> **YOUR TASKS**
1. In the provided passage, who filed the concurring opinion?
2. Return the portion of the provided passage starting at "The Concurrence: An" and ending at "holding of Young.".

> **PROVIDED PASSAGE**
Because the Eleventh Circuit had accepted Rural’s reasons, its remand to the district court was only for consideration of the third step: whether Durham could show that Rural’s reasons were pretext for discrimination. It reiterated Young’s holding that Durham could do so by showing that Rural’s refusal to accommodate her imposed a significant burden on pregnant workers and that Rural’s reasons did not outweigh the burden.  But it also correctly noted that this is only “one way” that Durham could show pretext—acknowledging, as other courts have held, that the traditional ways of showing pretext mentioned above remain viable after Young.

The Concurrence: An Erroneous Proposal

Judge Danny J. Boggs, a senior judge from the Sixth Circuit sitting by designation, filed a concurring opinion.  He prefaced his concurrence by saying he wanted to discuss only what happens after the prima facie case is made, but in so doing made a facially appealing but quite mistaken suggestion that, if implemented, would nullify the central holding of Young.

> **GIVEN ENTRIES**
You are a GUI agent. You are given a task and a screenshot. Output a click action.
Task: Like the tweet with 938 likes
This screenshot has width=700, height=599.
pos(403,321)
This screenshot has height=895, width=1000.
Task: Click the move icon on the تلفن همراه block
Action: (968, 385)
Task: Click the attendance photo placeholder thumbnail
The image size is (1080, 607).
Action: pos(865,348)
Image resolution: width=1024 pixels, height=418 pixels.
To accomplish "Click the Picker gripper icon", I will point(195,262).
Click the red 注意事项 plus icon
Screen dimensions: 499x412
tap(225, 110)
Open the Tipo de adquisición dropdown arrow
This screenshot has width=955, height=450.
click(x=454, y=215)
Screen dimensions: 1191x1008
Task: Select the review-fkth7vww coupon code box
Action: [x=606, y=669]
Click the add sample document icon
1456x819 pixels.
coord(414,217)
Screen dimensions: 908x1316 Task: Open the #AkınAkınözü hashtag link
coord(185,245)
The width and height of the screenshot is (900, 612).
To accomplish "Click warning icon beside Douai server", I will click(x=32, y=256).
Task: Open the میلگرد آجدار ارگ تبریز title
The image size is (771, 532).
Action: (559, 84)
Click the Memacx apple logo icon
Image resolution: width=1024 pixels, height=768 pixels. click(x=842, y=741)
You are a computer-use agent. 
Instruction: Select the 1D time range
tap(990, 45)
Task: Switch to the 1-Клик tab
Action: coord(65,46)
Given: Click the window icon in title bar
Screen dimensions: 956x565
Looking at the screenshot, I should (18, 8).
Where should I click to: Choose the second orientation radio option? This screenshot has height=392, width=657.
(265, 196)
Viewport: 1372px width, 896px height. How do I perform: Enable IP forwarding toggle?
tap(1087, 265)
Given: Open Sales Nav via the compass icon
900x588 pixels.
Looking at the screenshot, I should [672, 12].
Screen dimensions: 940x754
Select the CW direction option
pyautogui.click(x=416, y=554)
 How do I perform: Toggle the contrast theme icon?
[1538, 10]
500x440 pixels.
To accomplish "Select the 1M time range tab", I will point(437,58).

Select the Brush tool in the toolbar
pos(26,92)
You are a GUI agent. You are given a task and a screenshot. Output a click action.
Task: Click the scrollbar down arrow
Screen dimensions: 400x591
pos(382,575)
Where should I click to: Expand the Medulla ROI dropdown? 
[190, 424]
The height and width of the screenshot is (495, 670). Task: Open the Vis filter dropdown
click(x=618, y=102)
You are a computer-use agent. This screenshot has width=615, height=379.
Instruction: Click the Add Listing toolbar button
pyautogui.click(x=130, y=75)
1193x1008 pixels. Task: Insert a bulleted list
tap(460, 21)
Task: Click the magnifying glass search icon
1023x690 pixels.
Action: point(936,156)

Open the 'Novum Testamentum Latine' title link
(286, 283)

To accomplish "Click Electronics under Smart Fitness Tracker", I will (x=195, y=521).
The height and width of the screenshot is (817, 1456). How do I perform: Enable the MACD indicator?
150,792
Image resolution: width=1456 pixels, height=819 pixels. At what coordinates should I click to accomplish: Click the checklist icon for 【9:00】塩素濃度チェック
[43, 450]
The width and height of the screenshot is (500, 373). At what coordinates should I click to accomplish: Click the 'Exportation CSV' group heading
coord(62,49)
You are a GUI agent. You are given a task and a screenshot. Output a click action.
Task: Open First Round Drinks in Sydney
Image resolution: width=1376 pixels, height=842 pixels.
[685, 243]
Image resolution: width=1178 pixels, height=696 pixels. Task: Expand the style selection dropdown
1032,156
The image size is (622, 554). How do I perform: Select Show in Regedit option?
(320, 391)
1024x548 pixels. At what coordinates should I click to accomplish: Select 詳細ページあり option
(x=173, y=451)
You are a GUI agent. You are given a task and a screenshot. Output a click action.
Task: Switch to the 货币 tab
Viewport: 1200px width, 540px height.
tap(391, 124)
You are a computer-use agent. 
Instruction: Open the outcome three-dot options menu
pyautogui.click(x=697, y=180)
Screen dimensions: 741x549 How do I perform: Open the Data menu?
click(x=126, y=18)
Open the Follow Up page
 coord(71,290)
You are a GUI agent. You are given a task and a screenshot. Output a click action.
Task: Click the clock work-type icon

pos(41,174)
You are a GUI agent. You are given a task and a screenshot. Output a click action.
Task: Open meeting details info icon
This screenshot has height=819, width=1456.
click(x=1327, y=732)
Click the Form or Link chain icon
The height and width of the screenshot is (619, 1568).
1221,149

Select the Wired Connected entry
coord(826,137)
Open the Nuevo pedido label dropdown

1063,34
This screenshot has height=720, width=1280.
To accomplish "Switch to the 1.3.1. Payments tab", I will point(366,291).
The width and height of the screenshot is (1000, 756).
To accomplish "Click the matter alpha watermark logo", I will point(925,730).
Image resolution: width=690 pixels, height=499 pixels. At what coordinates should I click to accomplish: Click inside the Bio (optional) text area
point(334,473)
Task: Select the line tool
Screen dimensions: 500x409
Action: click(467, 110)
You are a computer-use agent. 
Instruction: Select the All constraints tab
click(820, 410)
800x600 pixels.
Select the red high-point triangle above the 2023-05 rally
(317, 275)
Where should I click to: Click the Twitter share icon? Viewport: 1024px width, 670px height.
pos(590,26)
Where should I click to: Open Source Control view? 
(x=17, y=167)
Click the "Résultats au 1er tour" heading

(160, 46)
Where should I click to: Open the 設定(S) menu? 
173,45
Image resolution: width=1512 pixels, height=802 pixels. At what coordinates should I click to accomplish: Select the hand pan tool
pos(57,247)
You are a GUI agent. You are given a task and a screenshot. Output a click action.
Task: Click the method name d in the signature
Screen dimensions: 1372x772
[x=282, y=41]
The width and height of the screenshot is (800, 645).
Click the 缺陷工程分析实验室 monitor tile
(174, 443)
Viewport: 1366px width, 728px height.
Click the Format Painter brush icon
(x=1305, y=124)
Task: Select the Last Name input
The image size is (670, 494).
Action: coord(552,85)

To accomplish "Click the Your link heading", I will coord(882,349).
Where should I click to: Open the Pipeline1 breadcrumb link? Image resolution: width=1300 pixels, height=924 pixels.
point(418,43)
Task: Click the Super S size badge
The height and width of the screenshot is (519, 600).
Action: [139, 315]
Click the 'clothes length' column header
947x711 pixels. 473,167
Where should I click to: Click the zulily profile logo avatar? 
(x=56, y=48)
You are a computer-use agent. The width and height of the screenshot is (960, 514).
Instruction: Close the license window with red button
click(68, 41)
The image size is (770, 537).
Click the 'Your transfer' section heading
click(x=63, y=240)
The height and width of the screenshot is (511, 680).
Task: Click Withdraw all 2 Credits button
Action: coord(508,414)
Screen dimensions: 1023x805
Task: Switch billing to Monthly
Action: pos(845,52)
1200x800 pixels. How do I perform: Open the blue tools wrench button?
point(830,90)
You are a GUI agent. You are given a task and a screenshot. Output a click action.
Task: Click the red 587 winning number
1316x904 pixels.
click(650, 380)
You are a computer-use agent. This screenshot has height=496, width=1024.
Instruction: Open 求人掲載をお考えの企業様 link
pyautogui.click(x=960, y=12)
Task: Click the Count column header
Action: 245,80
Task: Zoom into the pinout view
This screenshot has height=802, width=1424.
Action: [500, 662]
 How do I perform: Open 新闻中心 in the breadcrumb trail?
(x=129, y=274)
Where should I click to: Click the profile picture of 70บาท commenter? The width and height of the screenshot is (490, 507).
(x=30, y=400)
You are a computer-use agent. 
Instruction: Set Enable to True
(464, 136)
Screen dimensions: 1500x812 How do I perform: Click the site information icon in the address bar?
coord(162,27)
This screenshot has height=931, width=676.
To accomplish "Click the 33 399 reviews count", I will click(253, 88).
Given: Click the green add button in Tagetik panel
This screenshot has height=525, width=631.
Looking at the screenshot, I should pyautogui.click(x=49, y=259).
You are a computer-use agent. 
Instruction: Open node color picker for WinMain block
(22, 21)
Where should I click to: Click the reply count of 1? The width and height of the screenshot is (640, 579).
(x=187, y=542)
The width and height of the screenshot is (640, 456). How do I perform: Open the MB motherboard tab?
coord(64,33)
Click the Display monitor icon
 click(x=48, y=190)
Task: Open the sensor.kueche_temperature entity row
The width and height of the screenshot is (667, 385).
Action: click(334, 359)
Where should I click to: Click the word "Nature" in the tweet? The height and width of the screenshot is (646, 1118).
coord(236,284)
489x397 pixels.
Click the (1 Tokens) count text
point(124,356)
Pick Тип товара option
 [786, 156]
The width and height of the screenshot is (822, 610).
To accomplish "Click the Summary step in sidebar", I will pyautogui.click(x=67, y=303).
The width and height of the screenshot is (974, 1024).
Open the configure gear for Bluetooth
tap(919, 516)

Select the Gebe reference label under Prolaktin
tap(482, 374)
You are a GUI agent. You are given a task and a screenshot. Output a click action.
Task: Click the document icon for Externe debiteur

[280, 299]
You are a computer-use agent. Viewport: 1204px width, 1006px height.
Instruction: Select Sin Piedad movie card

> **SOLVED TASKS**
1. Judge Danny J. Boggs, a senior judge from the Sixth Circuit sitting by designation, filed the concurring opinion.

2.
The Concurrence: An Erroneous Proposal

Judge Danny J. Boggs, a senior judge from the Sixth Circuit sitting by designation, filed a concurring opinion.  He prefaced his concurrence by saying he wanted to discuss only what happens after the prima facie case is made, but in so doing made a facially appealing but quite mistaken suggestion that, if implemented, would nullify the central holding of Young.